Leilani Farha, the UN Special Rapporteur on the right to adequate housing, and Surya Deva, Chairperson of the Working Group on business and human rights, have written to one of the world’s largest investors in residential real estate, the Blackstone Group L.P., expressing serious concerns that its actions are inconsistent with international human rights law with respect to the right to housing and its responsibility to respect human rights under the UN Guiding Principles on Business and Human Rights.
"Almost overnight multinational private equity and asset management firms like Blackstone have become the biggest landlords in the world, purchasing thousands and thousands of units in North America, Europe, Asia and Latin America,” the experts said. "They have changed the global housing landscape. Pouring unprecedented amounts of capital into housing, they have converted homes into financial instruments and investments.
"Their business model, of which Blackstone is a frontrunner, is becoming the industry standard. Properties that are deemed ‘undervalued’, which generally means affordable to those living there, are being purchased en masse, renovated, and then offered at a higher rental rate, pricing tenants out of their own homes and communities. Landlords have become faceless corporations wreaking havoc with tenants’ right to security and contributing to the global housing crisis.”
The experts said they had heard countless stories of tenants’ whose buildings had been bought by private equity firms and whose rents had skyrocketed almost immediately afterward, sometimes by 30 or even 50 percent, making it impossible for them to remain.
"Real estate equity firms have an independent responsibility to respect human rights, which means that they need to conduct human rights due diligence in order to identify, prevent, mitigate and account for how they address adverse impacts on the right to housing,” the experts said.
The Special Rapporteur and the Working Group have also sent letters to the Czech Republic, Denmark, Ireland, Spain, Sweden and the United States of America, noting that each had facilitated the financialisation of housing in their own countries through preferential tax laws and weak tenant protections among other measures.
"We remind States of their human rights obligations to regulate investment in residential real estate so that it supports the right to adequate housing and in no way undermines it. This cannot be left to the private sector to undertake on a voluntary basis,” the experts said.
"What makes this practice particularly egregious is that it is being done without any monitoring, or accountability mechanisms in place. Governments seem not to have made the connection that this new form of finance is taking place in an area that is governed by international human rights law, which imposes obligations on them. We remind all States, that while gold is a commodity, housing is not, it’s a human right.
"We want to alert States and private equity and asset management firms that the financialisation of housing in its current form runs afoul of international human rights norms and cannot continue. At this time we have identified six States, but there are many more where these same issues are of serious concern, including in the global South. We are ready to engage in a dialogue with all relevant States and financial investors as to how this problem can be addressed,” the experts said.

Your instructions: According to the statement on private equity firms and housing, by how much had rents sometimes risen after these firms bought tenants' buildings?

Data taken from a collection
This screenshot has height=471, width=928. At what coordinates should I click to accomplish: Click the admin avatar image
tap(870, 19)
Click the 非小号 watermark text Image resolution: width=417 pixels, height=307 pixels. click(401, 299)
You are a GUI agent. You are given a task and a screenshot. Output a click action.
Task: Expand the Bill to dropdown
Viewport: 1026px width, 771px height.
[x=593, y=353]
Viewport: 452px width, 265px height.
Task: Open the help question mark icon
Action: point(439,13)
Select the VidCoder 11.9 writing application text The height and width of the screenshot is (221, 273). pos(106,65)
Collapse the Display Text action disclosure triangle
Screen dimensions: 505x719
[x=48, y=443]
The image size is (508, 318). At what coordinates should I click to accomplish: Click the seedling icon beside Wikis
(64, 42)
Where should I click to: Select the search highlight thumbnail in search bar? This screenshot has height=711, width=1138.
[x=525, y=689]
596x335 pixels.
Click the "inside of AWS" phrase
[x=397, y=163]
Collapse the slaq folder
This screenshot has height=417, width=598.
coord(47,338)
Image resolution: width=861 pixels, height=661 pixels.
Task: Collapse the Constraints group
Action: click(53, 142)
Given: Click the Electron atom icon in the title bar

Full answer: Sometimes by 30 or even 50 percent.